American ethnobotanist

Maria Grace Fadiman (born July 4, 1969) is an American ethnobotanist and Professor of Geosciences at Florida Atlantic University.

==Biography==
Fadiman is the daughter of documentary filmmaker Dorothy Fadiman and psychologist and author James Fadiman. Clifton Fadiman was her granduncle. She is a distant cousin of Anne Fadiman and of William James Sidis, a child prodigy.

==Education and career==
Fadiman received her AB from Vassar College, her MA from Tulane University and her PhD from the University of Texas at Austin. She was the recipient of an NSF Grant in 2000–2001, which she used for her dissertation research in Ecuador.

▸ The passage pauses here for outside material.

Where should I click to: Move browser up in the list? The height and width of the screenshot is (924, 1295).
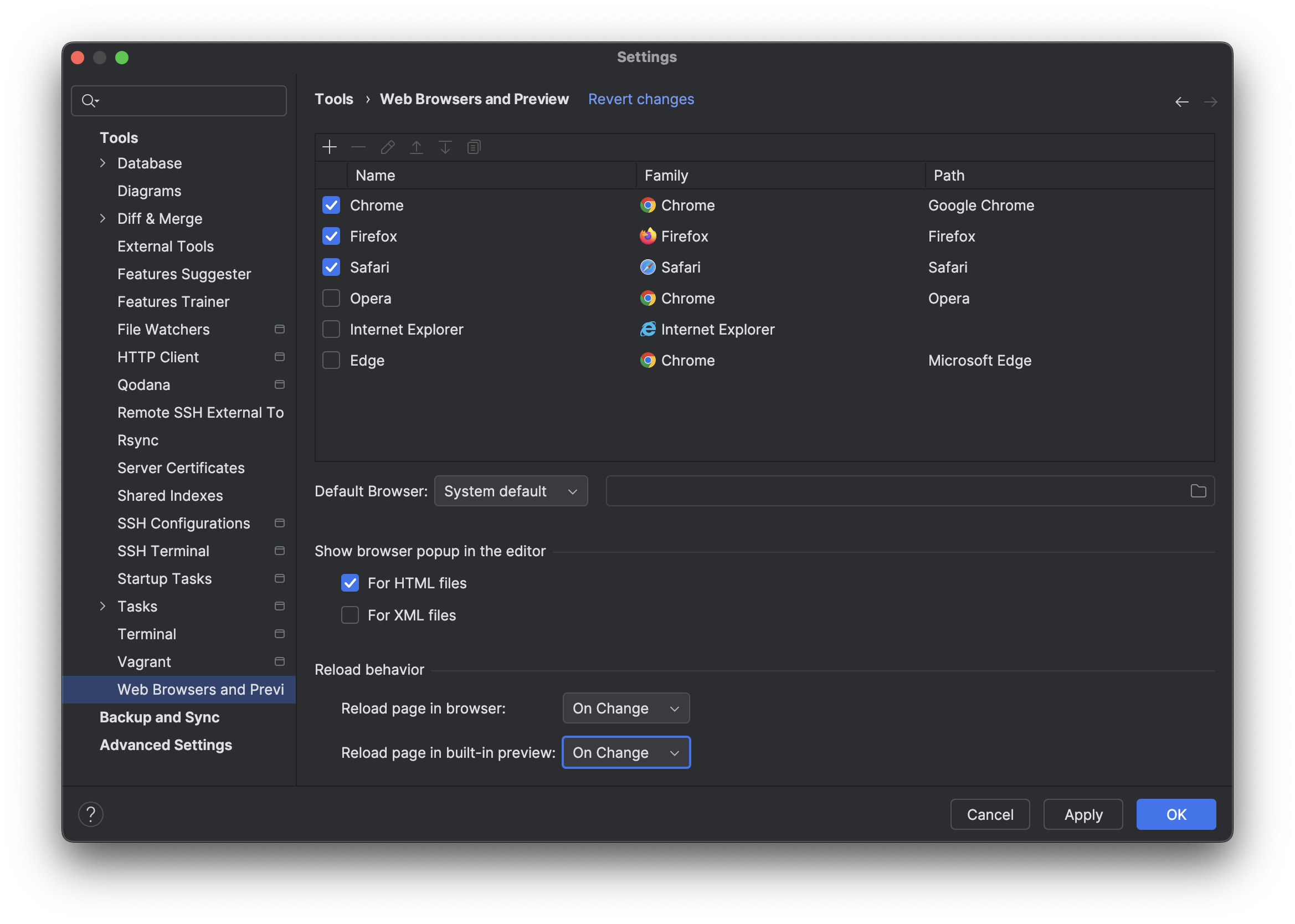pyautogui.click(x=417, y=147)
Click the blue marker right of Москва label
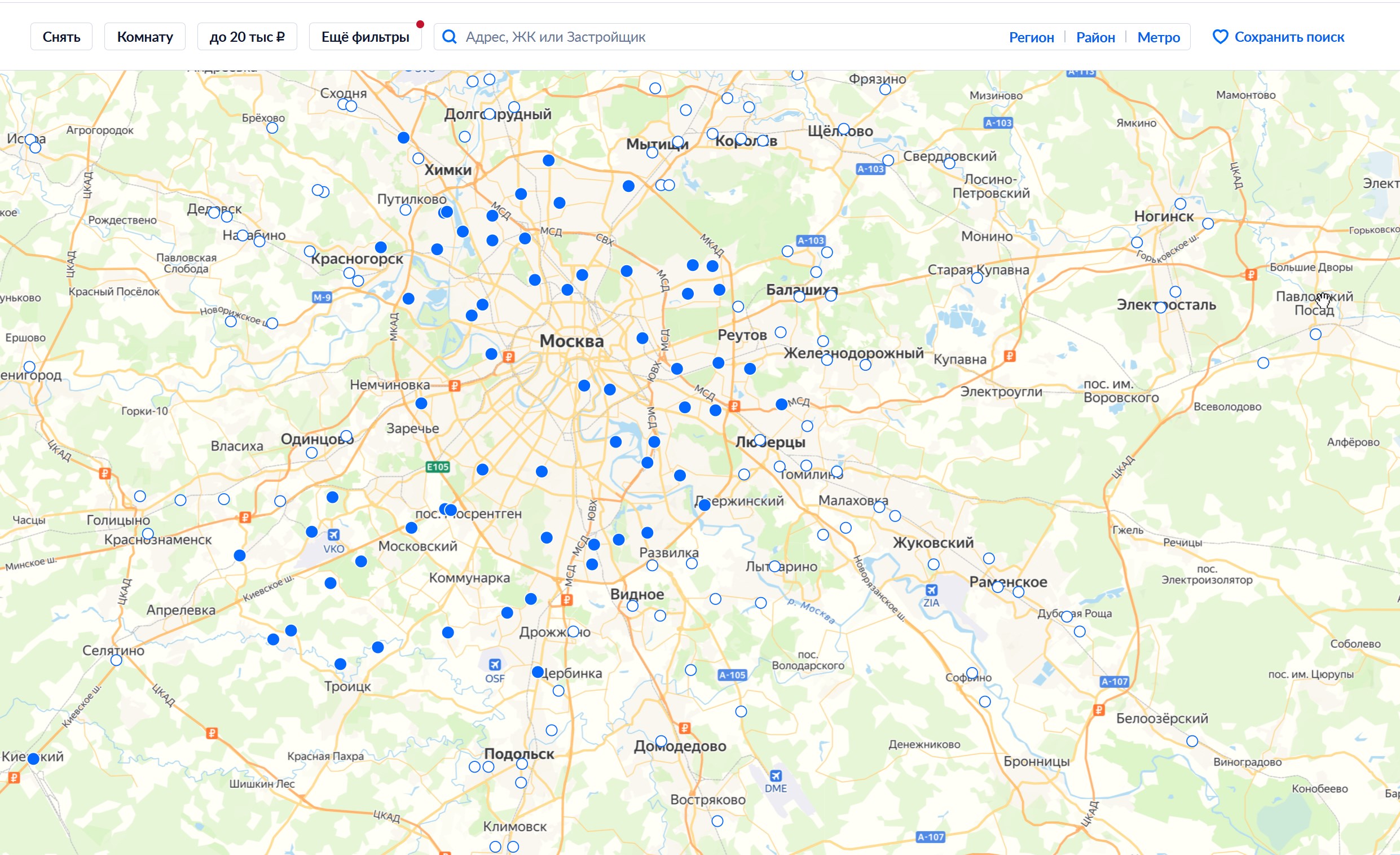 (x=642, y=338)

Fadiman joined the faculty at Florida Atlantic University in 2004. Before her appointment at FAU, she served as part-time faculty at Sonoma State University.

Since 2006, Fadiman is recognized as an Emerging Explorer by National Geographic. She was one of only eight Explorers honored by National Geographic in 2006.

Fadiman's research specializes in Latin American and African ethnobotany, with a focus on rainforest cultures. Her research and publications examine the various ways that indigenous peoples interact with plants in their daily lives, with particular emphasis on the economy and on gender roles.

In Starbucks The Way I See It No 233 she said, "I used to think that going to the jungle made my life an adventure. However, after years of unusual work in exotic places, I realize that it is not how far off I go, or how deep into the forest I walk that gives my life meaning. I see that living life fully is what makes life – anyone’s life, no matter where they do or do not go – an adventure."

==Recent publications==
- 2005, Cultivated Food Plants: Culture and Gendered Spaces of Colonists and the Chachi in Ecuador. Journal of Latin American Geography 4(1): 43-57.
- 2004, Management, Cultivation and Domestication of Weaving Plants: Heteropsis and Astrocaryum in the Ecuadorian Rain Forest. The California Geographer 44:1-19.
- 2001, Hat weaving with Jipi, Carludovica palmate, (Cyclanthaceae) in the Yucatán Peninsula, Mexico. The Journal of Economic Botany 55(4):539-544.